I call this the normal difference function, and relies on the fact that tangent space is basically a plane perpendicular to the vertex normal. There are some cases where it doesn’t look too good however.
fixed3 nd = (float3(0,1,0) - UnpackNormal(tex2D(_NormalMap, i.uv)).xzy);
half3 n = normalize(i.normal + nd);
n = normalize(n);
Now you may be asking; why is the Z and Y coordinates reversed?
This is actually because the Z axis is the up axis in a normal map, but a vertex normal in Unity appears to use Y up. Hence, all I have to do is swap the axes around, then take the normal map value away from (0,1,0) to get the difference vector. Then I normalize the actual vertex normal per-pixel and add the difference to it.

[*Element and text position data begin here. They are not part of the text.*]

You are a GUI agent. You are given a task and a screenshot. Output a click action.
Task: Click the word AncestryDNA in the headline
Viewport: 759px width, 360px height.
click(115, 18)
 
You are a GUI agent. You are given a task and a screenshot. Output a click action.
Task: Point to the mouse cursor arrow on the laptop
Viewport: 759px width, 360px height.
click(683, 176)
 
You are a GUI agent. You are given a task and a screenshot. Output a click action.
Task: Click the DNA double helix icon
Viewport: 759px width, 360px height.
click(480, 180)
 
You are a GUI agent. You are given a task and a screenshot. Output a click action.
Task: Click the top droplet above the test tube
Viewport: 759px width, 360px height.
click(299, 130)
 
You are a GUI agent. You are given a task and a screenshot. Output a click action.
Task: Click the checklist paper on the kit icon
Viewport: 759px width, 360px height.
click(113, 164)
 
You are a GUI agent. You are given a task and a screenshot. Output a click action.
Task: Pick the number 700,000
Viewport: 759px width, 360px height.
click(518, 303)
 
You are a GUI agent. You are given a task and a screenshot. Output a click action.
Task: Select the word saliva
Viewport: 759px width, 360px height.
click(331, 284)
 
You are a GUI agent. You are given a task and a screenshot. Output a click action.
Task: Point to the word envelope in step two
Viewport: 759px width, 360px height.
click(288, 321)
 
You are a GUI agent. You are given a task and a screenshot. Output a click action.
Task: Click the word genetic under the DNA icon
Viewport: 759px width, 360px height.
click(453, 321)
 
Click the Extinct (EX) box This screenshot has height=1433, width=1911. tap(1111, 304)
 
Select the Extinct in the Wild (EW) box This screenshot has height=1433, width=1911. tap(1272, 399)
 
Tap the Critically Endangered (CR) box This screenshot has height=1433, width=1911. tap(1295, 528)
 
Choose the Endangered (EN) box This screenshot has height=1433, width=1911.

Hey presto, we have a pseudo-normal-mapped vector we can play with!
I also experimented with doing the SH and reflection vector per-pixel and it works too, although I then went with a less-accurate, cheaper method for reflections (just use the normal difference to distort the reflection instead, of which works, but could look better)
Now, this isn’t as accurate as a true normal mapping implementation, but it can be a good compromise for platforms that are vertex shader constrained, such as mobile platforms.
EDIT: I also want to point out that I am using world space normals as inputs, I haven’t tested much for object space. I will post further shall I find anything new while I experiment.